(Exercise input)
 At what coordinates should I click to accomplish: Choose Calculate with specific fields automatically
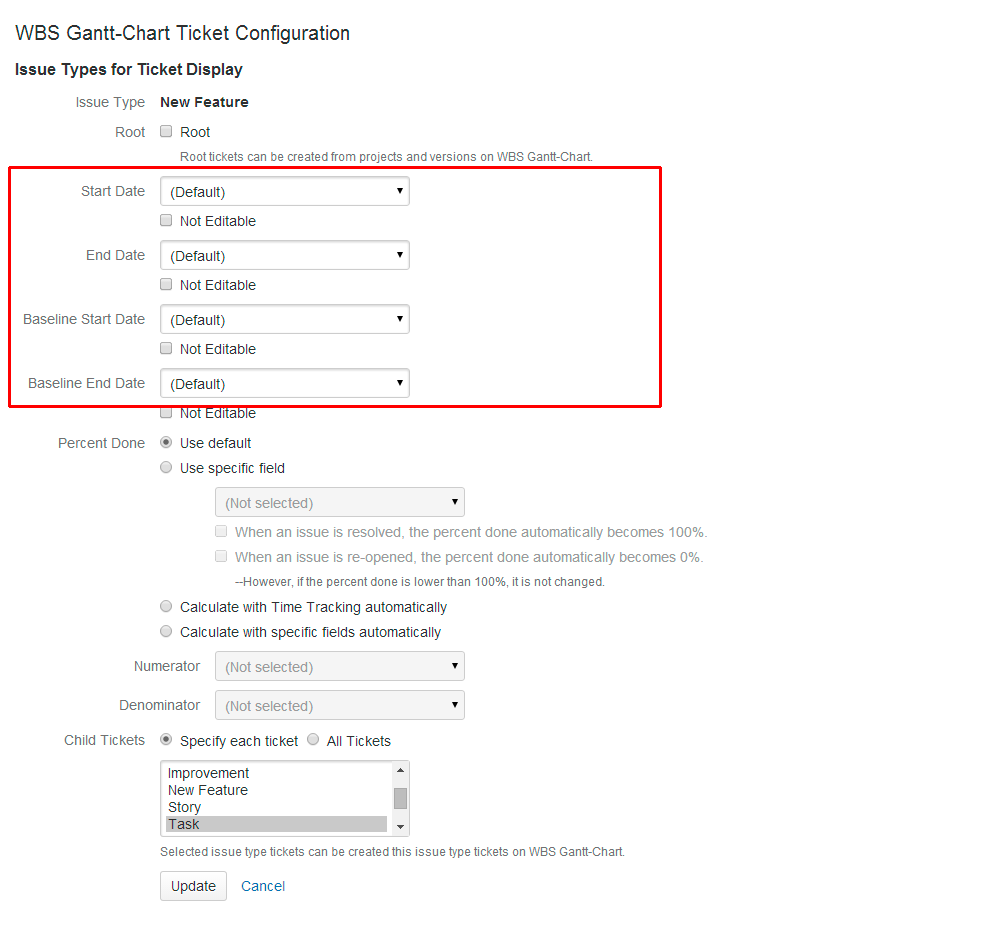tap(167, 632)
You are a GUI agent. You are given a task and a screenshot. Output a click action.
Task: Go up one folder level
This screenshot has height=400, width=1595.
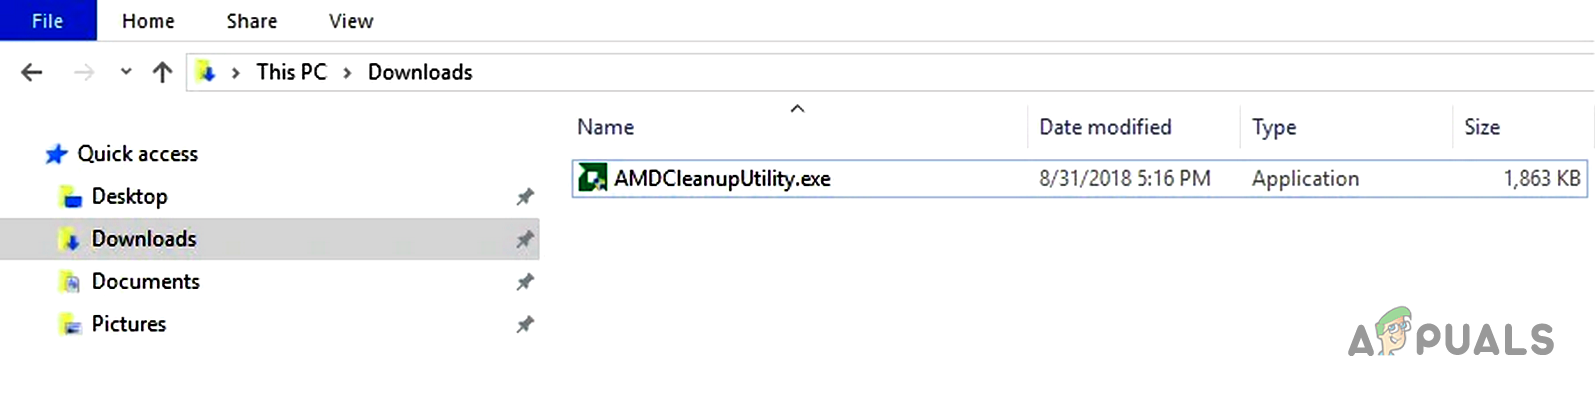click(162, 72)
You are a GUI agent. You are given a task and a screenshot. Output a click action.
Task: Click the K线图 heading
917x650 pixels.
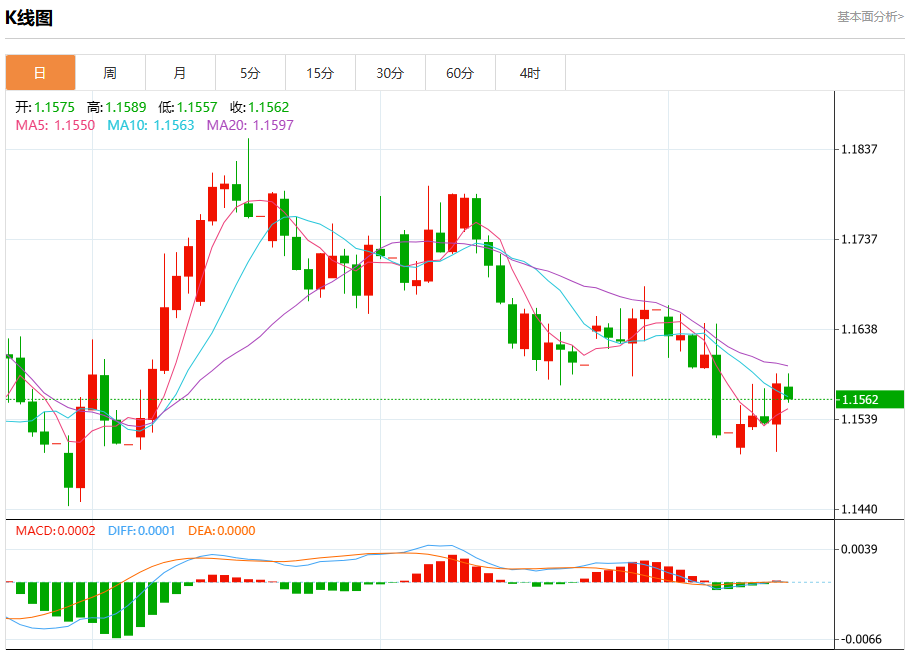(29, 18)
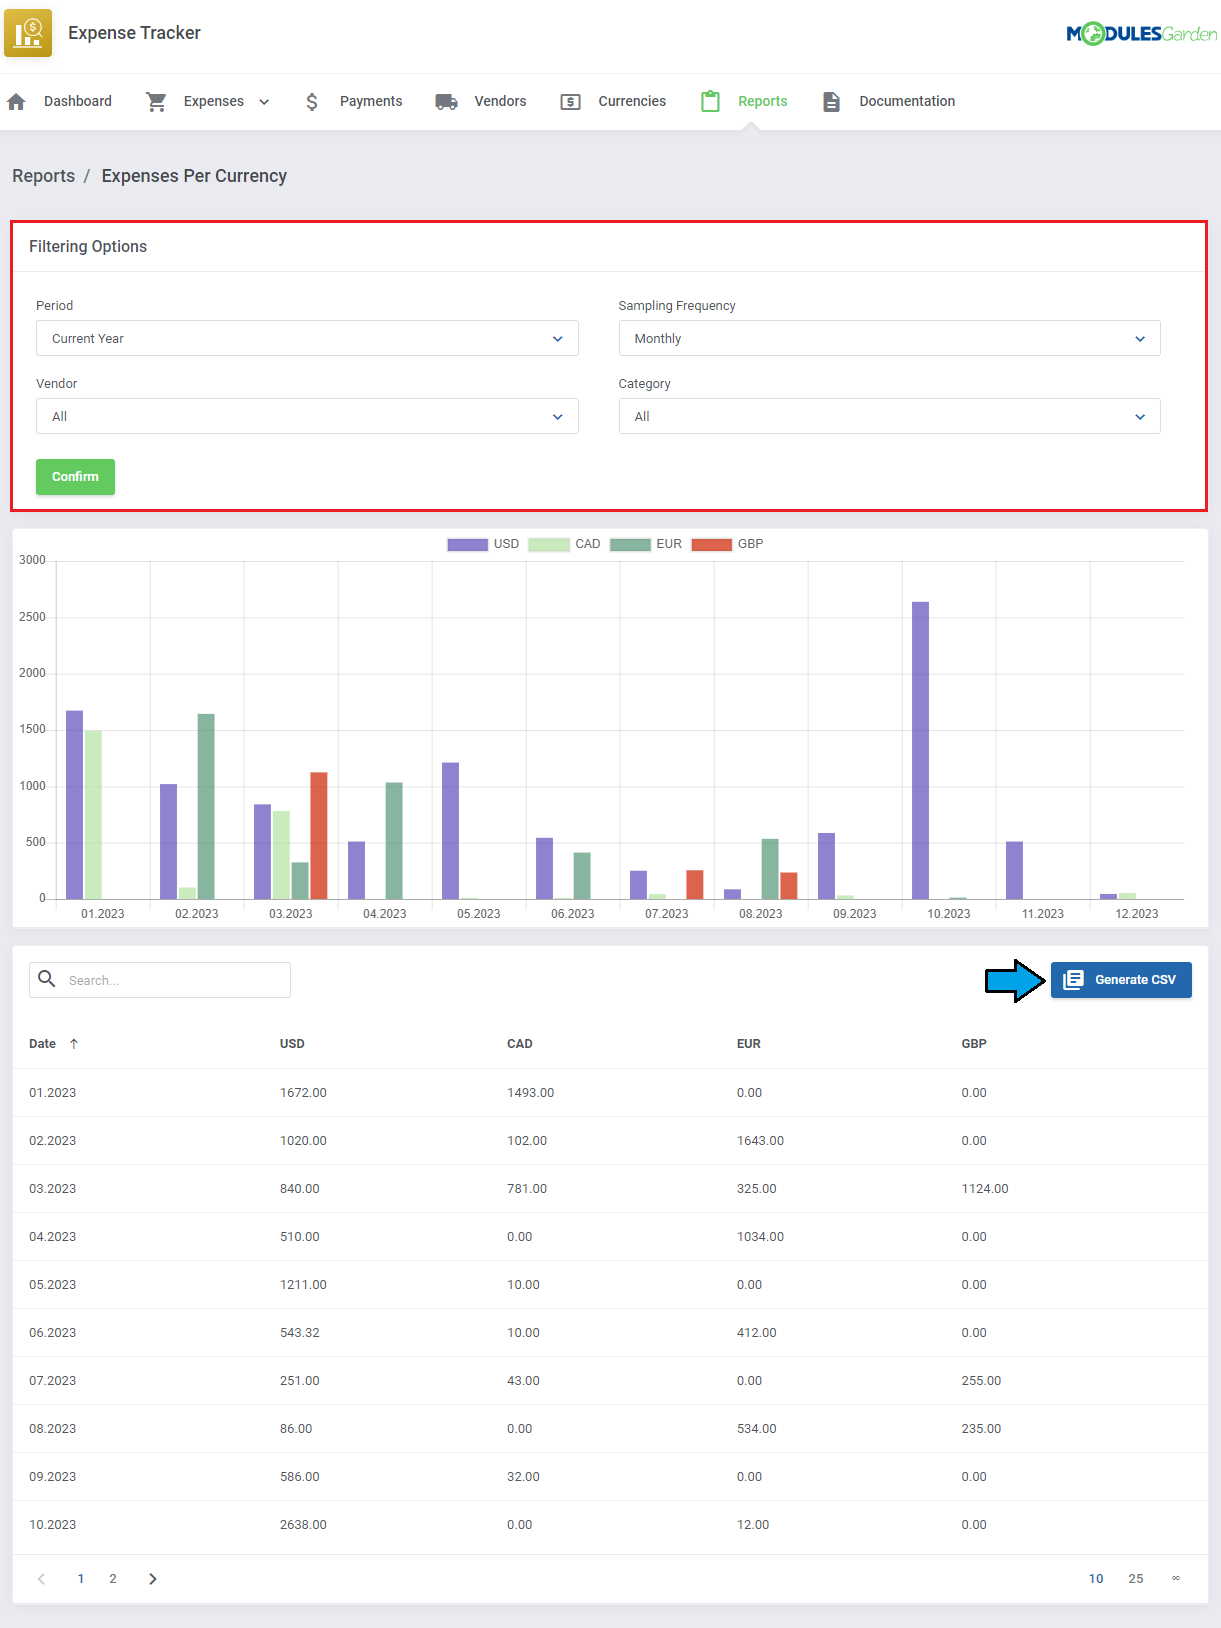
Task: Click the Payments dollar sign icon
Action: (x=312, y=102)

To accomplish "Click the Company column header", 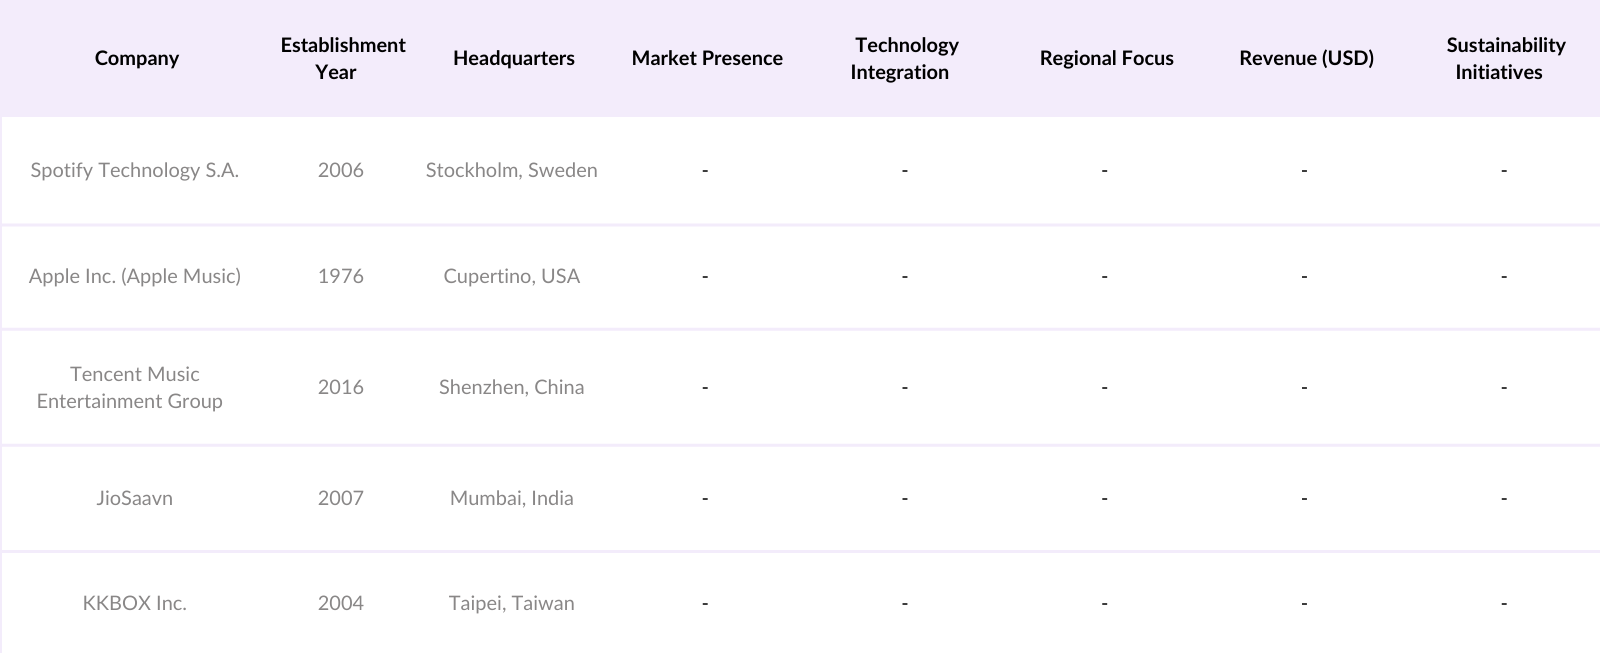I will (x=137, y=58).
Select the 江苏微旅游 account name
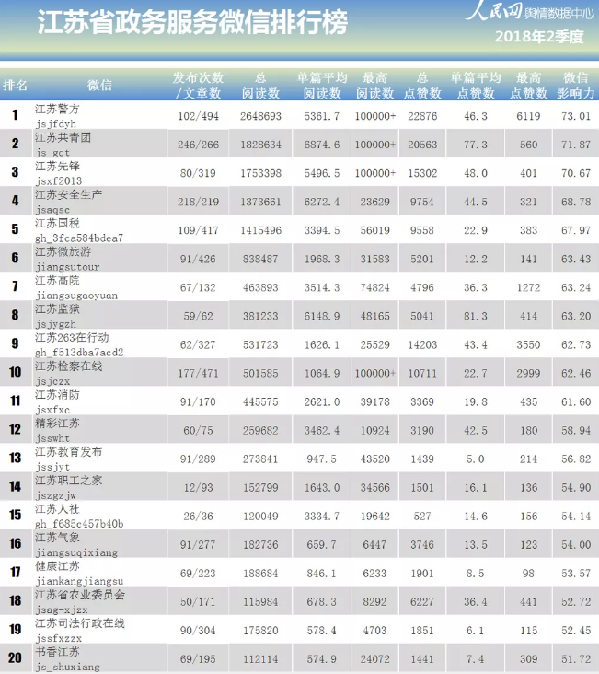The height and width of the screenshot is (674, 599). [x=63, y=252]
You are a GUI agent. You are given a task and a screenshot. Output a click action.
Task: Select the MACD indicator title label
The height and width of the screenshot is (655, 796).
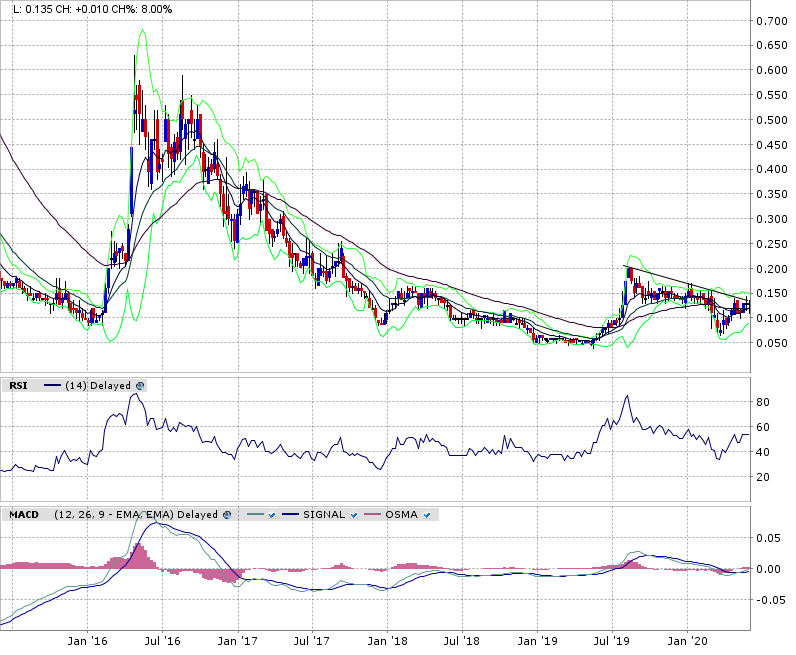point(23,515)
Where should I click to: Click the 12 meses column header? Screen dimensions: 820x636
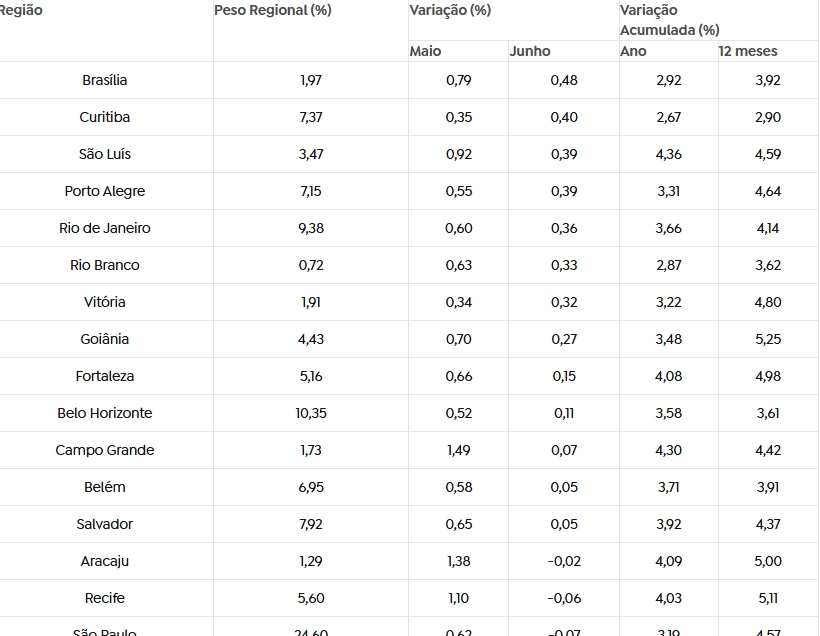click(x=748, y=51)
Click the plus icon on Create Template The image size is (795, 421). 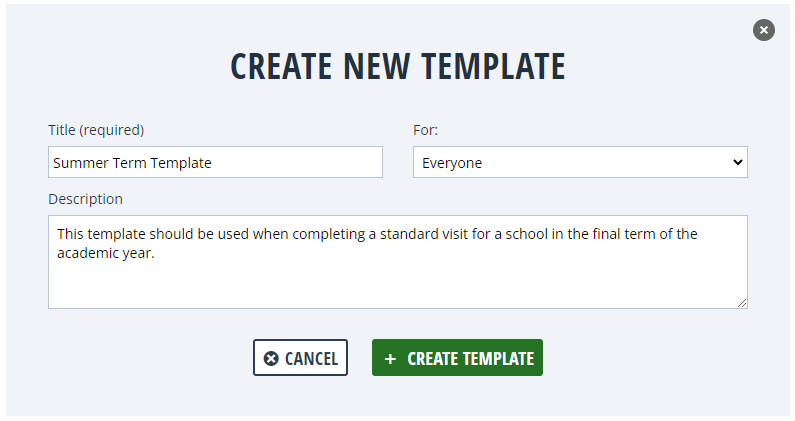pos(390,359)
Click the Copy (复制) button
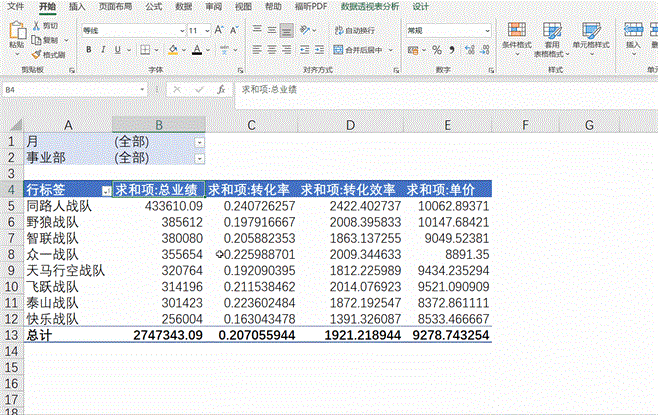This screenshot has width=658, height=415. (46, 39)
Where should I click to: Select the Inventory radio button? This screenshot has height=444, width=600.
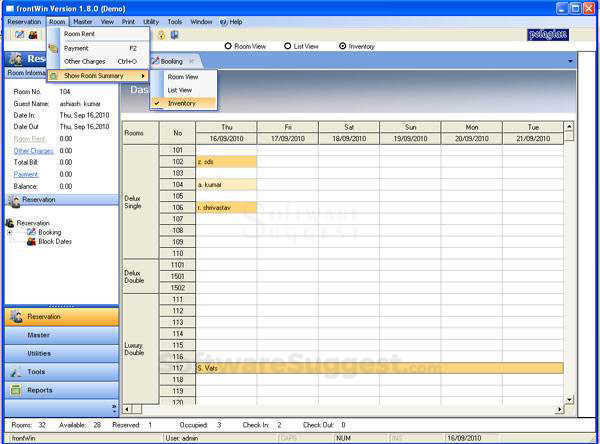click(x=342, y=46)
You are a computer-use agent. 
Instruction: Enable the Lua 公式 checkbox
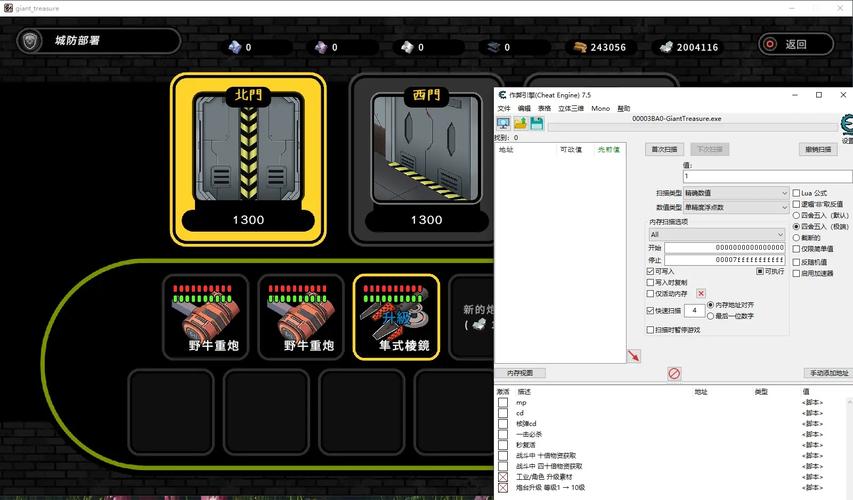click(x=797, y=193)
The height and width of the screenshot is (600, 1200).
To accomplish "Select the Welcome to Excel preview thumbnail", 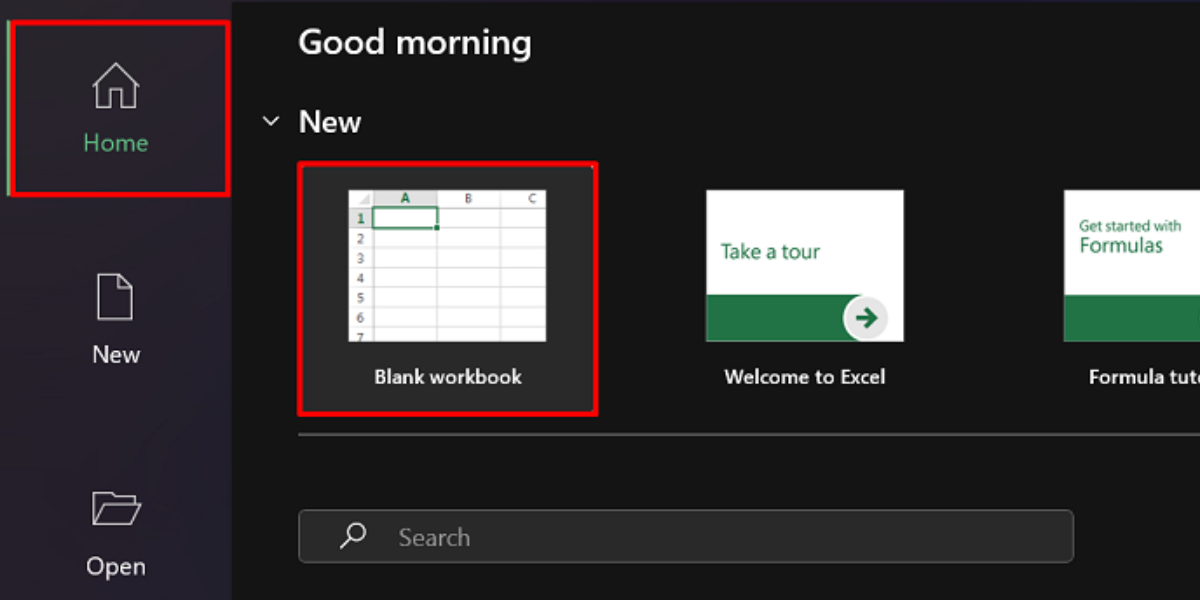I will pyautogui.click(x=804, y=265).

(What the task requires) With the pictures left out, restate word for word every line of the data above, from the first down to the line that contains "Task: Click the K线图 heading".

(Your solution)
 At what coordinates should I click to accomplish: Choose Calculate with specific fields automatically
tap(167, 632)
You are a GUI agent. You are given a task and a screenshot. Output a click action.
Task: Go up one folder level
This screenshot has height=400, width=1595.
click(162, 72)
You are a GUI agent. You are given a task and a screenshot. Output a click action.
Task: Click the K线图 heading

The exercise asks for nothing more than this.